The President’s special Adviser on Special Duties, Communications and Strategy Dele Alake insists there is no substantial evidence provided by the European Union or any foreign and local organisation that is viable enough to impeach the integrity of the 2023 election outcomes.
The Presidency says it is worth restating that the limitation of EU final assessment and conclusions on Nigeria’s elections was made very bare in the text of the press conference addressed by the Head of its Electoral Observation Mission, Barry Andrews where he noted that EU-EOM monitored the pre-election and post-election processes in Nigeria from January 11 to April 11, 2023 as an INEC accredited election monitoring group.

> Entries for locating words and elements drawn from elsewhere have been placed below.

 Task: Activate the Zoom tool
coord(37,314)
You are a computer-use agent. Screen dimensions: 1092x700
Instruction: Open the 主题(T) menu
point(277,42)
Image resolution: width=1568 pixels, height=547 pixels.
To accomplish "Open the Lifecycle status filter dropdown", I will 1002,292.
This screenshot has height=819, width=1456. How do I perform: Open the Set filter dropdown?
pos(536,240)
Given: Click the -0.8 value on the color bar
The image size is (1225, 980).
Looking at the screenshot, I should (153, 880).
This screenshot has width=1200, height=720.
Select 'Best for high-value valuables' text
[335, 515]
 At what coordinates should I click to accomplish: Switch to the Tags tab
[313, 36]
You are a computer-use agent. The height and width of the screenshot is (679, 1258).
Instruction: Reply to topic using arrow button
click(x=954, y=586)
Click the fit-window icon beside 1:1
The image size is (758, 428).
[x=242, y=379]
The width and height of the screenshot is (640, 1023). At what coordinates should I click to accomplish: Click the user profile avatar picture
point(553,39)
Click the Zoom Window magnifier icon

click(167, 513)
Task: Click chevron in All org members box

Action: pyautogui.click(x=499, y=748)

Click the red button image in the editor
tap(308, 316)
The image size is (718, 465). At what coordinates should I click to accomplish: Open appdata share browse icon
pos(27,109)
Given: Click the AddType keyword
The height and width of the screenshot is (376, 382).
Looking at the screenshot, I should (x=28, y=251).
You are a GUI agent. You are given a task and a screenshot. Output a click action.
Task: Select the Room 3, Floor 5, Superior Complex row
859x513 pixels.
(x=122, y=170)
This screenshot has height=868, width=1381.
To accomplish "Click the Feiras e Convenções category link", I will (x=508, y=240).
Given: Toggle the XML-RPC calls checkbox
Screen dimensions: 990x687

Within this period, EU-EOM observed the elections through 11 Abuja-based analysts, and 40 election observers spread across 36 states and the Federal Capital Territory. With the level of personnel deployed, which was barely an average of one person per state, we wonder how EU-EOM independently monitored election in over 176,000 polling units across Nigeria.
The Presidency says it is convinced that what EU-EOM called final report on the recent elections is a product of a poorly done desk job that relied heavily on few instances of skirmishes in less than 1000 polling units out of over 176,000 where Nigerians voted on election day.
The Spokesman of the President says they have many reasons to believe the report, which he says is based on the views of fewer than 50 observers, was to merely sustain the same premature denunciatory stance contained in EU’s preliminary report released in March.
The Presidency has however strongly rejected the report in its entirety, and any notion or idea from any organisation, group and individual remotely suggesting that the 2023 election was fraudulent.
The government’s position is that the technology-aided 2023 general elections were the most transparent and best organised elections since the return of civil rule in Nigeria and has been validated by all non-partisan foreign and local observers such are the African Union, ECOWAS, Commonwealth Observer Mission and the Nigerian Bar Association.